A family of small molecules that appear to bind to Ebola virus' outer protein coat and may inhibit its entry into human cells has been uncovered by scientists.
Ebola is a virus that causes deadly hemorrhagic fever in humans, has no known cure or vaccine.
Duncan Wardrop, associate professor of chemistry at University of Illinois at Chicago and corresponding author of the new study, collaborated with UIC virologist Lijun Rong, who created a screening system that uses a chimeric HIV-Ebola virus bearing the protein coat of the Ebola virus. The chimera looks like Ebola but isn't life-threatening for scientists to work with.
After screening more than 230 candidate compounds, Wardrop and Rong found two molecules that inhibited cell entry, but only one that demonstrated specificity for the Ebola virus - plus a bonus.

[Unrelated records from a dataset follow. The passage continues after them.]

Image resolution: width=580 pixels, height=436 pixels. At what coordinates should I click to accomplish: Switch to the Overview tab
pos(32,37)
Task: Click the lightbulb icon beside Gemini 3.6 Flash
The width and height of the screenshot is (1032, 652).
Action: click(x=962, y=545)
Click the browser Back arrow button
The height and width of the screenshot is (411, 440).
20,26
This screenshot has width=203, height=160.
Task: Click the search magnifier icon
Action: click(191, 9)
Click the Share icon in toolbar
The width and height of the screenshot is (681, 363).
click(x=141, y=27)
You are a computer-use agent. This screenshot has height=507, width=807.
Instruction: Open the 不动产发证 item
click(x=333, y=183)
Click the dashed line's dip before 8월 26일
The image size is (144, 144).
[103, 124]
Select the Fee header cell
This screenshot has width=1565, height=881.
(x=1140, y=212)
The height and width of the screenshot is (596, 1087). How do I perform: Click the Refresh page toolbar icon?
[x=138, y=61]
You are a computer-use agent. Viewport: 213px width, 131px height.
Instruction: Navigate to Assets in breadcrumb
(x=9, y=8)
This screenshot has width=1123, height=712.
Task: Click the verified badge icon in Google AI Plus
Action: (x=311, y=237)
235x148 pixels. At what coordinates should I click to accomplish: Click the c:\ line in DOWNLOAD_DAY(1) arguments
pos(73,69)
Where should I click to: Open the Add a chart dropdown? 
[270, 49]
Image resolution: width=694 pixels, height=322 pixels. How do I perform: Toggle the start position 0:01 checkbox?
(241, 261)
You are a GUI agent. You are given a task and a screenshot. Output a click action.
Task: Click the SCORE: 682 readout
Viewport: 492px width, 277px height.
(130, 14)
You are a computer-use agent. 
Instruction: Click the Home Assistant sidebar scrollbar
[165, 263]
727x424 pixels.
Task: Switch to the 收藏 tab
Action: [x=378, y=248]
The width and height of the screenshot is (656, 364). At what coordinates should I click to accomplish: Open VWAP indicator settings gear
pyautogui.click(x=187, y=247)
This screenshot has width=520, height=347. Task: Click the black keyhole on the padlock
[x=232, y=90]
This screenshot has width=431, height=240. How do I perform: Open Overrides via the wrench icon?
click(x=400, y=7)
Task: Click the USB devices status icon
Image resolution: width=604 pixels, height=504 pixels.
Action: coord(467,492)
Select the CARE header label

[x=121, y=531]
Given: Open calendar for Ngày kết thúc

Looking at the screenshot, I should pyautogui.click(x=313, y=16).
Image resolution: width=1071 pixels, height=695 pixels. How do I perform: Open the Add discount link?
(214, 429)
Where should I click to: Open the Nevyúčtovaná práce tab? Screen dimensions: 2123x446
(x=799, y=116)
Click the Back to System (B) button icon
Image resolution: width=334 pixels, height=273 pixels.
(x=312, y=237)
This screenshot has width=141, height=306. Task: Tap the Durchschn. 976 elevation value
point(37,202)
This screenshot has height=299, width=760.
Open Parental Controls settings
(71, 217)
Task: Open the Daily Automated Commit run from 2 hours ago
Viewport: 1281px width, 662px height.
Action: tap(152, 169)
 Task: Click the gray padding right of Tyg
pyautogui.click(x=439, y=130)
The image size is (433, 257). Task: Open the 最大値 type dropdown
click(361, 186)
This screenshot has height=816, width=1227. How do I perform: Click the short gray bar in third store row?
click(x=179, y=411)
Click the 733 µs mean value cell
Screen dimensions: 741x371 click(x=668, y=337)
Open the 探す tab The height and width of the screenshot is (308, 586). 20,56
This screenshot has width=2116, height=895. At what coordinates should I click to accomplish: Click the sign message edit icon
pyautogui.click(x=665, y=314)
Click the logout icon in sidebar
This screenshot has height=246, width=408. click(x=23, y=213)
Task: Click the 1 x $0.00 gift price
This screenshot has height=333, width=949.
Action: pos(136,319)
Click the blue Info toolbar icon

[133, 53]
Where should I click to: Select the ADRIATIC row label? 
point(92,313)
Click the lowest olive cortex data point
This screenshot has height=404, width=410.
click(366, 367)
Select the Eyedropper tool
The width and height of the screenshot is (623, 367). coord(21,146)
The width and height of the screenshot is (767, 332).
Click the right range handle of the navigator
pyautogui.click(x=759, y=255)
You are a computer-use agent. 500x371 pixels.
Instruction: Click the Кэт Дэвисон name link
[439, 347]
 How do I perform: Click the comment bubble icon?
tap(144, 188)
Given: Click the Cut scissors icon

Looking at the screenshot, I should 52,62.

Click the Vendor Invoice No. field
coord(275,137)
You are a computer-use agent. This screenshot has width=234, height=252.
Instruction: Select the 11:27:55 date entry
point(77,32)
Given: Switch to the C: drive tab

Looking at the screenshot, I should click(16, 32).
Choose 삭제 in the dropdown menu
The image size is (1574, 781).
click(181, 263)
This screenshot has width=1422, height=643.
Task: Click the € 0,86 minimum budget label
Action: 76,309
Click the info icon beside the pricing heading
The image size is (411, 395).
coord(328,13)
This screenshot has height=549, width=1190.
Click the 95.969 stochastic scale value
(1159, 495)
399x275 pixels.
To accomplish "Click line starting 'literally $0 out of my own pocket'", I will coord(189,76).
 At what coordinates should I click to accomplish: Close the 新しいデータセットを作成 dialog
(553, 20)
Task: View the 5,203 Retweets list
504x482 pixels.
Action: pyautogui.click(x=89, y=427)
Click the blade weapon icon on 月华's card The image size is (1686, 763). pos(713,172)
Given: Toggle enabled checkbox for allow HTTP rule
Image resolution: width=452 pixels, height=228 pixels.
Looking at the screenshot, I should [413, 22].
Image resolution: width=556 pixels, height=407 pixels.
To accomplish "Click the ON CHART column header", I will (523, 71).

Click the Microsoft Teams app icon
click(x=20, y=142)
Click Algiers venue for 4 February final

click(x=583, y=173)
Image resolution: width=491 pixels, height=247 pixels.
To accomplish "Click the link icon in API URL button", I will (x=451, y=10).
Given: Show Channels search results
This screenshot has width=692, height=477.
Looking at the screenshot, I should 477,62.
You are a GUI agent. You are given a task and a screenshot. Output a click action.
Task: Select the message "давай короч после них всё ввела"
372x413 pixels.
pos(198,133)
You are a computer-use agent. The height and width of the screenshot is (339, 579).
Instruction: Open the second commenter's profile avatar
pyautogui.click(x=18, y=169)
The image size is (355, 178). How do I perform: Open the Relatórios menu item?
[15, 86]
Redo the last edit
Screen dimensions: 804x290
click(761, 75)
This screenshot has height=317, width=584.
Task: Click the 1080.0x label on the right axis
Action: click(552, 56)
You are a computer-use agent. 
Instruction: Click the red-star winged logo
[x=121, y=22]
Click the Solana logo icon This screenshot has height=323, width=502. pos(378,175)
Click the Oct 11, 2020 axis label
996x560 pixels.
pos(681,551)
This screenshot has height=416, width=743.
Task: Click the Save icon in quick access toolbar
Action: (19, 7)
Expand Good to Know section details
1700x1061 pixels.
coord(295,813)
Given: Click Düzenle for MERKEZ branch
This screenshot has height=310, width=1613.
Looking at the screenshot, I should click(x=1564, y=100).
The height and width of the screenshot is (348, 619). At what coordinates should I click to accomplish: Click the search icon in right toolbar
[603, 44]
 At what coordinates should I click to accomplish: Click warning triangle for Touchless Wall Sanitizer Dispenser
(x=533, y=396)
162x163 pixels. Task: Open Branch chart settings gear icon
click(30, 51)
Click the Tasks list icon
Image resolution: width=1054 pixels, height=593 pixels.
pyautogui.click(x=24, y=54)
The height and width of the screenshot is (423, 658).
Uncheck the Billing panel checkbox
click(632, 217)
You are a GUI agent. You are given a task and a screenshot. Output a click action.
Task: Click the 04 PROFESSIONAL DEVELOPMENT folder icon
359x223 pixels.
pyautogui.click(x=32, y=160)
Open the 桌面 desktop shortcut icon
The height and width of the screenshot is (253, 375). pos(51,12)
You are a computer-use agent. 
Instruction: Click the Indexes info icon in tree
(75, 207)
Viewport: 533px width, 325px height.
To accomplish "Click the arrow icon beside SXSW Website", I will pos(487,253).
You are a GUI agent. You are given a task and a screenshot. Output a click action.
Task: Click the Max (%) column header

"We found that our lead compound also inhibits Marburg," Wardrop said, referring to a related virus that, along with Ebola, is one of the deadliest pathogens known.
"That was a nice surprise. There's growing evidence the two viruses have the same cell-entry mechanism, and our observations appear to point to this conclusion."
In an effort to find even more potent anti-Ebola agents, Wardrop and graduate student Maria Yermolina synthesized a series of derivatives of the lead molecule-a member of a family of compounds called isoxazoles-and found several that displayed increased activity against Ebola infection.
The results are to be published in the Journal of Medicinal Chemistry.